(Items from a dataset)
• • • • •

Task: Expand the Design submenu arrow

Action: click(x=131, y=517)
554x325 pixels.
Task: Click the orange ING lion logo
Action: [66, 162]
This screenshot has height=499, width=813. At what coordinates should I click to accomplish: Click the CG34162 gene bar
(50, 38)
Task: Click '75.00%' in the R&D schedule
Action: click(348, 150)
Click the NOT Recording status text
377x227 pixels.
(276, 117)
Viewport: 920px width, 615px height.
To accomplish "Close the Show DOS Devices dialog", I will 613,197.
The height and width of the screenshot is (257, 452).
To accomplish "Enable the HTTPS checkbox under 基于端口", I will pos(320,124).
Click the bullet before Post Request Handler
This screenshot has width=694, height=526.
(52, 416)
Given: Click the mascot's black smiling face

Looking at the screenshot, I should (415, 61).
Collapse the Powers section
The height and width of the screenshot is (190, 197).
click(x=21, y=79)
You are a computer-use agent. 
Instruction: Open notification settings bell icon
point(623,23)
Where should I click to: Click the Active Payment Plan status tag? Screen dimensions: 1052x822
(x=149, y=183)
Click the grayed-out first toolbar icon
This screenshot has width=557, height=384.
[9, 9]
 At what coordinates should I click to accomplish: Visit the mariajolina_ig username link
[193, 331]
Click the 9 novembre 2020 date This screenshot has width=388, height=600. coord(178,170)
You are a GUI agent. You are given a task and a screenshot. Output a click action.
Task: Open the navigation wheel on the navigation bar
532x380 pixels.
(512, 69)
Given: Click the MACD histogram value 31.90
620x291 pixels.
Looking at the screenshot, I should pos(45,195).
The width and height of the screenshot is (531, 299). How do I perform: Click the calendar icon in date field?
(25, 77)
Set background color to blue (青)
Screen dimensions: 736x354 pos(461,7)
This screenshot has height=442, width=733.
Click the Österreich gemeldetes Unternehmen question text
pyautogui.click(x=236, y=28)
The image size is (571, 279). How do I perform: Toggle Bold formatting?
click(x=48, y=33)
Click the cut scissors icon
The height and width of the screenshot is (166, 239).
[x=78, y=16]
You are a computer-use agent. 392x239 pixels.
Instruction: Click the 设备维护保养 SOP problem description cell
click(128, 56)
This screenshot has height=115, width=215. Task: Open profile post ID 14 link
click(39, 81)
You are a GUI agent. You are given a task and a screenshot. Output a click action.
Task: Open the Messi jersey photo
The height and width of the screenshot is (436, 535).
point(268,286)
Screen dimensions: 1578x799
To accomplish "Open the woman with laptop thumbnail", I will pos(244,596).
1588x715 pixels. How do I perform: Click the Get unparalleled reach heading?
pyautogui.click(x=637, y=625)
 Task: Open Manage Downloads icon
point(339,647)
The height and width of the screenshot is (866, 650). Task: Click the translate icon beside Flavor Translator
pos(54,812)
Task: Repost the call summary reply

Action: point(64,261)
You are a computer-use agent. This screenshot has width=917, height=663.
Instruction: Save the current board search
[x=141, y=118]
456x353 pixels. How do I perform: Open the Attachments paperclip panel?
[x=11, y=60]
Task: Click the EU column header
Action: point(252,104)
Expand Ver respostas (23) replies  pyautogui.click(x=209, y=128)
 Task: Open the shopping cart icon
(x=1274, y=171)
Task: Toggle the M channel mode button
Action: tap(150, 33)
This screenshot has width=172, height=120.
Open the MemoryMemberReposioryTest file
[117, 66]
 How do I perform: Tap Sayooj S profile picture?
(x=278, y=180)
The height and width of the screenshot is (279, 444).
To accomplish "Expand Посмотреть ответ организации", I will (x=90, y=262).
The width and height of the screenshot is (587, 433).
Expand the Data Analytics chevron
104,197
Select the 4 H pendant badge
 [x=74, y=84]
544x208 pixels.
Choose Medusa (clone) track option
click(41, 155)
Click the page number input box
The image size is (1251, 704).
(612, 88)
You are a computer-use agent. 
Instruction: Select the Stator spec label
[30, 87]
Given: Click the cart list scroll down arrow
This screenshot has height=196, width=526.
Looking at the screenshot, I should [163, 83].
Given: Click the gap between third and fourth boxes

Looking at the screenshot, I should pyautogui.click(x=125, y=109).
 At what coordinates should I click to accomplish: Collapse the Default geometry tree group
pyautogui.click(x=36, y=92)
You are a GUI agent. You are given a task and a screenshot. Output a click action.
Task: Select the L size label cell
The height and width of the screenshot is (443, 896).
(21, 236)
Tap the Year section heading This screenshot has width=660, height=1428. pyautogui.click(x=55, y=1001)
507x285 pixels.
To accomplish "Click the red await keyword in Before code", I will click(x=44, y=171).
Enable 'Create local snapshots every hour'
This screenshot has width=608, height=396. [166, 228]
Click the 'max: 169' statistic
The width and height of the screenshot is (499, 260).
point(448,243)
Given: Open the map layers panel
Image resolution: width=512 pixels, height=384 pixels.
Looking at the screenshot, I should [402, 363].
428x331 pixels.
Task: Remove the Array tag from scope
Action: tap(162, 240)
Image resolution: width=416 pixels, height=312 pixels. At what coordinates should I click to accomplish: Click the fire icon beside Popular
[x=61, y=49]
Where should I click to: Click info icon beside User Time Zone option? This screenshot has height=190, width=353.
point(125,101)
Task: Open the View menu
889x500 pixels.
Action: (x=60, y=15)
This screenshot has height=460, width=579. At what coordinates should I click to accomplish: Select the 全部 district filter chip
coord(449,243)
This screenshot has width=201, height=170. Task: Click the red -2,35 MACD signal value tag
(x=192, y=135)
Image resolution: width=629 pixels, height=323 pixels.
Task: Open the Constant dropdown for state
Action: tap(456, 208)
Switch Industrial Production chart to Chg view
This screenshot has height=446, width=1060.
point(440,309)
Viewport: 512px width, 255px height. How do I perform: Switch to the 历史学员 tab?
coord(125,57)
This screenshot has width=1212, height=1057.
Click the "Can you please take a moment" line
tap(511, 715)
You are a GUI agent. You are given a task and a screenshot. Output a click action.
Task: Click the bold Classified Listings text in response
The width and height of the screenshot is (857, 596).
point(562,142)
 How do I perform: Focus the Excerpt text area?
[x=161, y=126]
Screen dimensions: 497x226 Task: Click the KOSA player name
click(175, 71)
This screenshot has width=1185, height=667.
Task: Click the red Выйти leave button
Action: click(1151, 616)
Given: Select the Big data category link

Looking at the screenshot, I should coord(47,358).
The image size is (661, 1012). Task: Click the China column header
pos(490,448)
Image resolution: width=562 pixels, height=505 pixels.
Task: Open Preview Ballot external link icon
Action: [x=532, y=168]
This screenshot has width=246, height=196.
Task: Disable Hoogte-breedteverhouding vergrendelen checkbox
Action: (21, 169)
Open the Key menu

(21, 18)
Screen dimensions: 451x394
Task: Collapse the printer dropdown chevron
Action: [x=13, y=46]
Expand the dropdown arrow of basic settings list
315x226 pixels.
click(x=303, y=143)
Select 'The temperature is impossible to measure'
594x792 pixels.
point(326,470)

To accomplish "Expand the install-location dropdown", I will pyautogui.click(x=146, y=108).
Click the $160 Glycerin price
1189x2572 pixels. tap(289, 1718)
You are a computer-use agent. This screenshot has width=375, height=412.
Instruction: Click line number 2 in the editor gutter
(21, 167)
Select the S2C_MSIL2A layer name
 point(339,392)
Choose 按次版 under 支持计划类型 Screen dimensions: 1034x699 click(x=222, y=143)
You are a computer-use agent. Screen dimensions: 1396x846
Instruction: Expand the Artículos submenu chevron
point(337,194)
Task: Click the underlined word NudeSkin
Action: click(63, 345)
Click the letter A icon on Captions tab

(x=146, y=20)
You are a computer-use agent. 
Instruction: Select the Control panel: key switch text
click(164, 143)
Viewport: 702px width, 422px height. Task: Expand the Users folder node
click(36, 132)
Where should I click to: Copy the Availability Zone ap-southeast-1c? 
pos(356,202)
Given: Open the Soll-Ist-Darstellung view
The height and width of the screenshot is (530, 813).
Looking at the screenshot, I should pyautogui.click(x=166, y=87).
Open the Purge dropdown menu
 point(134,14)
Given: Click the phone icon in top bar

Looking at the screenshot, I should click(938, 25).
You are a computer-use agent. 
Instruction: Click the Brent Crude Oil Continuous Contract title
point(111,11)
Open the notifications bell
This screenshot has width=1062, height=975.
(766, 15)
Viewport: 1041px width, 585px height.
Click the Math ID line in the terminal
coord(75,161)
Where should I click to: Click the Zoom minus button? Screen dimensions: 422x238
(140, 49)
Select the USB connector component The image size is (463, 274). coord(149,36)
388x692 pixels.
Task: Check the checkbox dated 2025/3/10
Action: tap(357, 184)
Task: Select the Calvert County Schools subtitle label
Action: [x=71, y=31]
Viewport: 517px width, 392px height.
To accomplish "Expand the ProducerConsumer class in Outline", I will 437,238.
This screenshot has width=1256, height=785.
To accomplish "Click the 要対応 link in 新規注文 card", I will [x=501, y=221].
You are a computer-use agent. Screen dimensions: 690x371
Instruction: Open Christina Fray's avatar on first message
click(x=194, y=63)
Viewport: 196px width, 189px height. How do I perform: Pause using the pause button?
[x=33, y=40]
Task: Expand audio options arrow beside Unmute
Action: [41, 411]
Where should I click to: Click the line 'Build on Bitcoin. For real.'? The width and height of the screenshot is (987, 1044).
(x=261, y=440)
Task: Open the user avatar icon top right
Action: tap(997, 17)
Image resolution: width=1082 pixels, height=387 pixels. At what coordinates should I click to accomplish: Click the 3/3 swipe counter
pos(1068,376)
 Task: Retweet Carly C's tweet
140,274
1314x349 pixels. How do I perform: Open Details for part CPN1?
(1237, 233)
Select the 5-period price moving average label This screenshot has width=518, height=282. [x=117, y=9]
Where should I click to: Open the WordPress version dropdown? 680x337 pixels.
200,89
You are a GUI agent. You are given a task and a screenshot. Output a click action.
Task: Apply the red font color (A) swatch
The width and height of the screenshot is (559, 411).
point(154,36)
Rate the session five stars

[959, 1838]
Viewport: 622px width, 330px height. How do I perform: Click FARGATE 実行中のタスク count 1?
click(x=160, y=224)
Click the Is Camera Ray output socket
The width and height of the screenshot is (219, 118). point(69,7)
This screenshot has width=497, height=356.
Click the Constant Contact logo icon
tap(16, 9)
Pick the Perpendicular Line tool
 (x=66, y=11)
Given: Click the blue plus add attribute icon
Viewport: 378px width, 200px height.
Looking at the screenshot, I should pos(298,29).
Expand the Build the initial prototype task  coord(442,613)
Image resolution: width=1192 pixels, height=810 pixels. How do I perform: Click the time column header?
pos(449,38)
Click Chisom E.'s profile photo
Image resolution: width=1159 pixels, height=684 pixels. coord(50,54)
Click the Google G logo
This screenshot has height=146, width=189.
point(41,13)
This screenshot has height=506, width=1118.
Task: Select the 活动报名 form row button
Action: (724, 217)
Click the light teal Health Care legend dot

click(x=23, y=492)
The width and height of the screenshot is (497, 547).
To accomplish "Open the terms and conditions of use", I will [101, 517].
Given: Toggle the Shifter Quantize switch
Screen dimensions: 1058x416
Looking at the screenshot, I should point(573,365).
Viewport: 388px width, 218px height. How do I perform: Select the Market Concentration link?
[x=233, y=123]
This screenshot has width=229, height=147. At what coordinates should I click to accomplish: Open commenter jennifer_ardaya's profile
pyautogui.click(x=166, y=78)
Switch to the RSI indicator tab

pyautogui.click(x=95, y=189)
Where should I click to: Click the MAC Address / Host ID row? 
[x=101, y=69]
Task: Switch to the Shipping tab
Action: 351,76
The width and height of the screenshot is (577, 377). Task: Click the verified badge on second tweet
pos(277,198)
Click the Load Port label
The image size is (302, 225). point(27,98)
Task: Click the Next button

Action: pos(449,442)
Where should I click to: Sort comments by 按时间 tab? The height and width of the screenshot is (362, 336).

• • • • •

→ **Problem requirements**
How many lines above contain the word "section"? Reply with only the number.

→ **Worked solution**
2